Aktienmärkte: Keine Jahresendrallye, aber Hoffnung für 2023?
Inflation, steigenden Zinsen, Energieknappheit, Rezession und der brutale Angriffskrieg Russlands auf die Ukraine. Viel schlimmer kann es eigentlich kaum mehr kommen. Das ist die gute Nachricht. Die Aktienmärkte dürften nach den heftigen Kursverlusten der zurückliegenden Monate das Gros der negativen Nachrichten weitgehend eingepreist haben.
Beispiel VW und Porsche. Der Börsengang der Sportwagenmarke Porsche ist gelungen, der Kurs ist nach dem IPO erst einmal über den Ausgabepreis gestiegen. Die VW-Aktie ist gleichzeitig wie ein Stein gefallen, obwohl dem Konzern noch 75 Prozent an Porsche gehören. Erfahrungsgemäß übertreiben die Aktienmärkte irrational. Derzeit klar nach unten.

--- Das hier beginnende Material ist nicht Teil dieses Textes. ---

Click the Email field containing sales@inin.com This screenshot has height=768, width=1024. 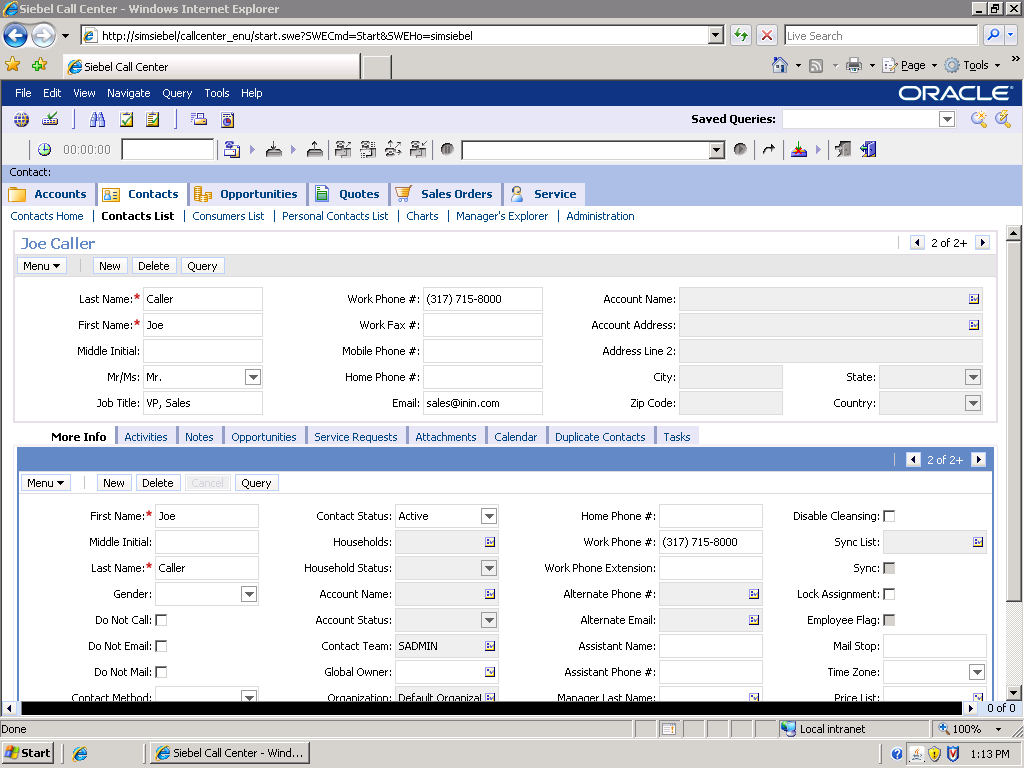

Druck auf Notenbanken lässt nach
Die größte Belastung stellt aktuell die hohe Inflation dar. Diese dürfte sich im kommenden Jahr zurückbilden. Der Ölpreis hat sich seit seinem Hoch im März um rund 30 Prozent verbilligt. Angesichts der Rezession scheint es eher unwahrscheinlich, dass 2023 ein erneuter Anstieg von rund 60 Prozent zu erwarten ist. Ähnliches gilt für Erdgas. Die gut gefüllten Speicher und die Einsparungen der Industrie könnten dafür sorgen, dass es im Winter nicht zu den befürchteten Engpässen kommt. Bei den Energiepreisen, die zu den wichtigsten Inflationstreibern zählen, könnte es also Entspannung geben. Das dürfte Spielräume für die Geldpolitik eröffnen. Wenn sich die Inflation stärker zurückbilden sollte als derzeit erwartet, könnten Fed und Co. den Fuß von der Bremse nehmen und die wirtschaftliche Entwicklung wieder in ihre Entscheidungen einbeziehen.

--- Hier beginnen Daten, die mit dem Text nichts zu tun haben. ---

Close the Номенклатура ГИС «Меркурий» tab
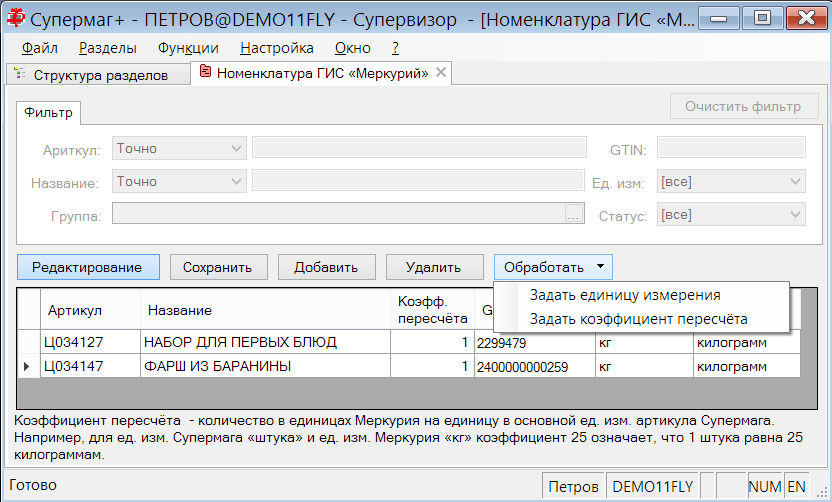coord(441,72)
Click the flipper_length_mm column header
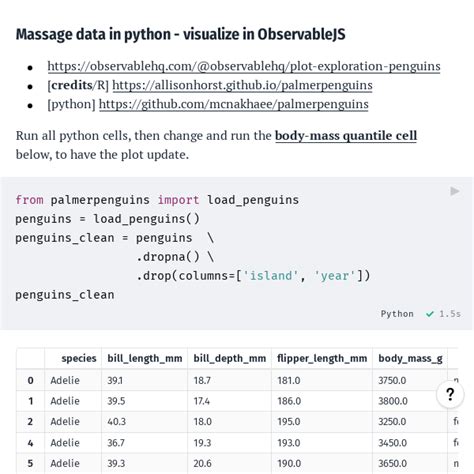Screen dimensions: 474x474 [x=322, y=358]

Gleichzeitig besteht die Hoffnung, dass die Rezession vergleichsweise mild ausfallen wird. Denn die Arbeitsmärkte zeigen sich in den USA und in Europa noch vergleichsweise robust. Angesichts des Mangels an geeignetem Personal in fast allen Bereichen der Wirtschaft halten sich die Unternehmen mit Entlassungen zurück, selbst wenn das Geschäft nicht rund läuft. Hinzu kommt, dass die Lage bei den Unternehmen bislang gar nicht so schlecht ist. Zwölf der 40 Dax-Konzerne haben zuletzt ihre Ausblicke für das Gesamtjahr angehoben. Doch die Börse reagiert derzeit vor allem auf Gewinnwarnungen. Positive Meldungen finden kaum Gehör.
Hohe Cashquoten
Der größte Hoffnungsschimmer für die Aktienmärkte geht von dieser negativen Stimmung aus. Die Cashquoten der Anleger sind hoch. Diejenigen, die für die Märkte negativ gestimmt sind, sollten sich mittlerweile von den Beständen getrennt haben. Der Dax hat schon ein neues Jahrestief markiert. Was noch fehlt, ist der finale Ausverkauf, die Kapitulation. Auf kürzere Sicht sieht es für die Aktienmärkte also eher düster aus. Im nächsten Jahr könnte es dann aber wieder aufwärtsgehen.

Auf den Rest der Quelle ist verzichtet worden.